PROBLEM TO WORK ON - A complete answer lists every line of the entries below where the string "submenu" appears.

DATASET EXTRACT -
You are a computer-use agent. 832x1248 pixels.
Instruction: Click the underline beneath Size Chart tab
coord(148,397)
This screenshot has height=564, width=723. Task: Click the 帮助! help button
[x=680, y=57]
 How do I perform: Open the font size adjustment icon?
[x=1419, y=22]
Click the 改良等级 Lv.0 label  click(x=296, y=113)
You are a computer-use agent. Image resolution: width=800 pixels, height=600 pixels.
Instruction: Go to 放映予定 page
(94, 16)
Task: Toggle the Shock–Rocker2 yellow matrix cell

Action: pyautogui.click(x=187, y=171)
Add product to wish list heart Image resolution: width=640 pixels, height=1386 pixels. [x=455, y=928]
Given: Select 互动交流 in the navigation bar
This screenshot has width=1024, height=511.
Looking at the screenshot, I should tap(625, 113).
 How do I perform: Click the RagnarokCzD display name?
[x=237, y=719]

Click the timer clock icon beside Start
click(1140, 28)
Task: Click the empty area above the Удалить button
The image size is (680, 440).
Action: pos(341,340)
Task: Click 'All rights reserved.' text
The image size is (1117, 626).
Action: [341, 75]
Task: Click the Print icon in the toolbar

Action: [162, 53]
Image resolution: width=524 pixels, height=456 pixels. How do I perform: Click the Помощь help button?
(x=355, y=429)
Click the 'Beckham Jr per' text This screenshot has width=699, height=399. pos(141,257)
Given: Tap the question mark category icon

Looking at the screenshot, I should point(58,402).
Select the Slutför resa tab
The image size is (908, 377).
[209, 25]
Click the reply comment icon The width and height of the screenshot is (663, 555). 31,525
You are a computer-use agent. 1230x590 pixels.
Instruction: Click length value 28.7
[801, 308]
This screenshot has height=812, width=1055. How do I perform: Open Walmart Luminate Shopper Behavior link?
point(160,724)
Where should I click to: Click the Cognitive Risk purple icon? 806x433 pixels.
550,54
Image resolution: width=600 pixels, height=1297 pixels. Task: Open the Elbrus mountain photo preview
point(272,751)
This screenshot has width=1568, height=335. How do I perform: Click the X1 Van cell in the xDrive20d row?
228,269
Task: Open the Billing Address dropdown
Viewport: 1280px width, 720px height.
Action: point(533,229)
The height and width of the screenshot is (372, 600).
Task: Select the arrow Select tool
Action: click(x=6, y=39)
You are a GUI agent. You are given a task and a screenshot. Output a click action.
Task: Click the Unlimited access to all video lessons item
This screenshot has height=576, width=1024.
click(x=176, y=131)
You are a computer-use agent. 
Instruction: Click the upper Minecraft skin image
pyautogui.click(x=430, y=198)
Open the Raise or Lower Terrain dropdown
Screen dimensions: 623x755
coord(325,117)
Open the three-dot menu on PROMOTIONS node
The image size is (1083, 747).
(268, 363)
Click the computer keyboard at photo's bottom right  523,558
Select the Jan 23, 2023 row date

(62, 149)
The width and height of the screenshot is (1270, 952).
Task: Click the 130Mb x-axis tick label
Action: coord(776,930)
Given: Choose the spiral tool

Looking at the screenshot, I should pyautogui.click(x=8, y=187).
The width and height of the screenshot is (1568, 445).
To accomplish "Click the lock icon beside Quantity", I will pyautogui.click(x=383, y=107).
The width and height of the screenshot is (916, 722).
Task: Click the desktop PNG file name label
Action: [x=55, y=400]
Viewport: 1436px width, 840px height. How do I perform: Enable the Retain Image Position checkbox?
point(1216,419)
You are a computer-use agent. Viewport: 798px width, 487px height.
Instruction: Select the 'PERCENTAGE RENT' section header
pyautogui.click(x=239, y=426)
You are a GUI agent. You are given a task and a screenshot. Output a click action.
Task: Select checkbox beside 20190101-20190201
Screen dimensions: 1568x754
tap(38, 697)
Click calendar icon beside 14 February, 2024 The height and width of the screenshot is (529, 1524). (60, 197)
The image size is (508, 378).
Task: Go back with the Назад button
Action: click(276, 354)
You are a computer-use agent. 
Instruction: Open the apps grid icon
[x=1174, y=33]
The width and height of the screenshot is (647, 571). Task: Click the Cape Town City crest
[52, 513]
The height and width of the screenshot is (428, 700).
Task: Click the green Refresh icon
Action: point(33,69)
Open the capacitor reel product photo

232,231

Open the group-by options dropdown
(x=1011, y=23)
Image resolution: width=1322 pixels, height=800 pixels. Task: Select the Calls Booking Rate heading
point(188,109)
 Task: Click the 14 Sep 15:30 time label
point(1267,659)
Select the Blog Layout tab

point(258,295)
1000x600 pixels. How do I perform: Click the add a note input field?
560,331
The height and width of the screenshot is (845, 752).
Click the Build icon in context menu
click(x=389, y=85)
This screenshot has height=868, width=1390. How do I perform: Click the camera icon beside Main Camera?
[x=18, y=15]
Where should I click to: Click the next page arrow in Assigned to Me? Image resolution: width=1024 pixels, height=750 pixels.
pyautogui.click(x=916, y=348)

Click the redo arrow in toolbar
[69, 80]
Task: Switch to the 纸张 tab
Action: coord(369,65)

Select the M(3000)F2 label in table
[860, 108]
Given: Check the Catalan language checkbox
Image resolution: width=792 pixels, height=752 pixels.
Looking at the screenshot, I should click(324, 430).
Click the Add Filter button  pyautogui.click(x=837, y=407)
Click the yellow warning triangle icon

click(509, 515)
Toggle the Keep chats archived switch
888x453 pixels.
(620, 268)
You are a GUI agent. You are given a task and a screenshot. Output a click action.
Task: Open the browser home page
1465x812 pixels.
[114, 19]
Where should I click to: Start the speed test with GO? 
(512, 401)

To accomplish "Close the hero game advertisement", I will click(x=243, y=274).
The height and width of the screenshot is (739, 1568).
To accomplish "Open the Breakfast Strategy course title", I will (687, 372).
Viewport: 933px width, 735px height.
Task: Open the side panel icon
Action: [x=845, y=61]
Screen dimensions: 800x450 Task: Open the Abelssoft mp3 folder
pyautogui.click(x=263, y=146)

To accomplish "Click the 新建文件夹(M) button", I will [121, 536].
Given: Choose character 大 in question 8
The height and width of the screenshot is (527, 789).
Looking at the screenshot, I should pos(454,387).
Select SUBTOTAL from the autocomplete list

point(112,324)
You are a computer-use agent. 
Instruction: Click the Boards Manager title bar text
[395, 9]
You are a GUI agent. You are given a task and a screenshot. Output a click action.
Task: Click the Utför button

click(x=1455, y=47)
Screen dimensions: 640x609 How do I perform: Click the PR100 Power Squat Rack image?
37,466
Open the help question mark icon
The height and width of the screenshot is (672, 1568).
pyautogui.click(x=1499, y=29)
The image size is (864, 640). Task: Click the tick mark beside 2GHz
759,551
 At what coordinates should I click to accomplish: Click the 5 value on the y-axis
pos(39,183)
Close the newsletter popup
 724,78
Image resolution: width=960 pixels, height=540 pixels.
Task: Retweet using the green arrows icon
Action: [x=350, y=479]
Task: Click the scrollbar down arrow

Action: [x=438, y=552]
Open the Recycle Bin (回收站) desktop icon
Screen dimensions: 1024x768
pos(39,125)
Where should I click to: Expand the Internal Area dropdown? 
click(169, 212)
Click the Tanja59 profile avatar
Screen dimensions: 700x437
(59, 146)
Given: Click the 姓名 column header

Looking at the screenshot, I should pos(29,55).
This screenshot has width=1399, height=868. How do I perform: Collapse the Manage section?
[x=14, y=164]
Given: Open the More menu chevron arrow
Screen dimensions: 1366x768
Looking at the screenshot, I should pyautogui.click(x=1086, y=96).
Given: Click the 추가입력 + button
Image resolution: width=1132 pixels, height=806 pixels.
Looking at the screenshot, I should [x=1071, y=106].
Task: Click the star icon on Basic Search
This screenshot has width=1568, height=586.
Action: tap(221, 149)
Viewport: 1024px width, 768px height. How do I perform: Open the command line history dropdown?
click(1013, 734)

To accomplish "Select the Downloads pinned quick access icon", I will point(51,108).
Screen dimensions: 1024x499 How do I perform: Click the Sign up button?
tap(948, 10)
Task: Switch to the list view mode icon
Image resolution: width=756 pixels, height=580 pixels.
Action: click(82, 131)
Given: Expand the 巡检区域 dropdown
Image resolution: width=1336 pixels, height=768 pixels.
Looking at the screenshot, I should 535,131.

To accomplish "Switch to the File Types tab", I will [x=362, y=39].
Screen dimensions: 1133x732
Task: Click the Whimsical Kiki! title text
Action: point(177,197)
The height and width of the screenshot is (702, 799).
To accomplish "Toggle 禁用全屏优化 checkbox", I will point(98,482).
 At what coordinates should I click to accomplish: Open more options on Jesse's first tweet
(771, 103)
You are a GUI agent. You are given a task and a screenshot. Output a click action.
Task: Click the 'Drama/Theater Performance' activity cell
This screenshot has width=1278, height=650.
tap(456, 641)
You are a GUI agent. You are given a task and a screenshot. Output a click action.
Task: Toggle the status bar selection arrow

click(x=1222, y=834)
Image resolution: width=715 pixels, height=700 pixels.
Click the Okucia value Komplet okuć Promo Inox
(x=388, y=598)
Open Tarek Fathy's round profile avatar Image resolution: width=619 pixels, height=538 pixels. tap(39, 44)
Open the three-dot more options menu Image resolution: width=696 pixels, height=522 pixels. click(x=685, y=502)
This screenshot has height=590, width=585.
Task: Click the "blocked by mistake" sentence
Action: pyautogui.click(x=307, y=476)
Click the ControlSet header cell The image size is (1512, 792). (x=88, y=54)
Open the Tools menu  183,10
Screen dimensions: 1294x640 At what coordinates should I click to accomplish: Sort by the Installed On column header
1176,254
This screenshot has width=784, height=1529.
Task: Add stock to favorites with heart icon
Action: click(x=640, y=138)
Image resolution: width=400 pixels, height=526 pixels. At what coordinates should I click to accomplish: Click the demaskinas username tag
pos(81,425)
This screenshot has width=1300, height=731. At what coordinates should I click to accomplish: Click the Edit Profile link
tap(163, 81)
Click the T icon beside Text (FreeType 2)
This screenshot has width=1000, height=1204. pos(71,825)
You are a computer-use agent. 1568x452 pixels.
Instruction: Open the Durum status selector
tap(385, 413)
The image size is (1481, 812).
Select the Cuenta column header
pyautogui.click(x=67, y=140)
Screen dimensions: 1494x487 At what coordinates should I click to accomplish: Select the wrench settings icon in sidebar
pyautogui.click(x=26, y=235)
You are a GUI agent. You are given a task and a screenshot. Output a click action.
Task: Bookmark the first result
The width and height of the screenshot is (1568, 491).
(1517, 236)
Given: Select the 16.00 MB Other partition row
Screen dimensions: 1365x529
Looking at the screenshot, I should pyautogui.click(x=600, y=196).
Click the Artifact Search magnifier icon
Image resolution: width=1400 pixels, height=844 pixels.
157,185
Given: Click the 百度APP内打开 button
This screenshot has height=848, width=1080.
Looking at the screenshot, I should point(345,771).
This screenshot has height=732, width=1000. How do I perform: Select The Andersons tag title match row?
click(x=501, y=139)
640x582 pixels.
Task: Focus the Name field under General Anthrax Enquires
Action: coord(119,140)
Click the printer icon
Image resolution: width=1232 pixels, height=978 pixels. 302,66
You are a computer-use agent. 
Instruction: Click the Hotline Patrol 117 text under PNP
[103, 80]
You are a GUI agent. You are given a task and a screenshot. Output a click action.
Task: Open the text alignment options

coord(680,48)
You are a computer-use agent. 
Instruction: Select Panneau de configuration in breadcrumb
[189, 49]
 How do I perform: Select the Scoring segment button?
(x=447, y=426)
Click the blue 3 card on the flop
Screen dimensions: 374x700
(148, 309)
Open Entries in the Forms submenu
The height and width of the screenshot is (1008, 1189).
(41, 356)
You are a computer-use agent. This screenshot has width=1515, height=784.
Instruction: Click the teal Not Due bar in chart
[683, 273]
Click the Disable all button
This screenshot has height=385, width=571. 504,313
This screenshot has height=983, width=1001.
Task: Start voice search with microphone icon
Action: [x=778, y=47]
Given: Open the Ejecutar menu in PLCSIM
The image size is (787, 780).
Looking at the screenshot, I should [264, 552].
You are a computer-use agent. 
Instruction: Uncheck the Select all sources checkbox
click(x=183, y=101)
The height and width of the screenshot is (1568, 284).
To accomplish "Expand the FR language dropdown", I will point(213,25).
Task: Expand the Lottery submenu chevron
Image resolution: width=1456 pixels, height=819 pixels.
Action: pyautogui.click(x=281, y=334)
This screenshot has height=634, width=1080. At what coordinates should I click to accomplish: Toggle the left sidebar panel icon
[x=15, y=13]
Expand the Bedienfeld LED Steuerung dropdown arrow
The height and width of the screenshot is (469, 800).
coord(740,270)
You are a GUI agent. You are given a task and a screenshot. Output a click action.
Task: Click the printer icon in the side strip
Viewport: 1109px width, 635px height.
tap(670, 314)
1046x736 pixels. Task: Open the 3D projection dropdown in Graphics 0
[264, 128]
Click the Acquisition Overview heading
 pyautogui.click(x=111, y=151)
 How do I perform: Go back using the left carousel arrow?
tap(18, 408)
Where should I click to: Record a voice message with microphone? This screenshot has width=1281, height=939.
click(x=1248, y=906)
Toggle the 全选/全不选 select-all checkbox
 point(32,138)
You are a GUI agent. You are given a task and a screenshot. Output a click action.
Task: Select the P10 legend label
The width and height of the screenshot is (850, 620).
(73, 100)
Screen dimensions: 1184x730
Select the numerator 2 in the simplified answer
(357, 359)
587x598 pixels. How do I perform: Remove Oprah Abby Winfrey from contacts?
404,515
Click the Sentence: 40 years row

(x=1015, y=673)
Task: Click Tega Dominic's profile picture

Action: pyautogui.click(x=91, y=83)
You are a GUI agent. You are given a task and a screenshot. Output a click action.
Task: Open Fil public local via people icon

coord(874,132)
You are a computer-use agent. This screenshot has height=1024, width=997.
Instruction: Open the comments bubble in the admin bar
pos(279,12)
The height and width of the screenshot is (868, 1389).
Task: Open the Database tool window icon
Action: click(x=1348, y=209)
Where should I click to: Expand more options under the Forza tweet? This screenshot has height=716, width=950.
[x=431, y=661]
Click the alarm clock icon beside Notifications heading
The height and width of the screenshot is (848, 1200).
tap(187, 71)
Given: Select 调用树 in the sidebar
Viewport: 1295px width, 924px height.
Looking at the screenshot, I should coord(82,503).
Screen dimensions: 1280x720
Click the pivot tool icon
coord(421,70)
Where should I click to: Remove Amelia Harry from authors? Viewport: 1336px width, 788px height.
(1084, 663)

SOLUTION BELOW -
Open Entries in the Forms submenu
Task: Expand the Lottery submenu chevron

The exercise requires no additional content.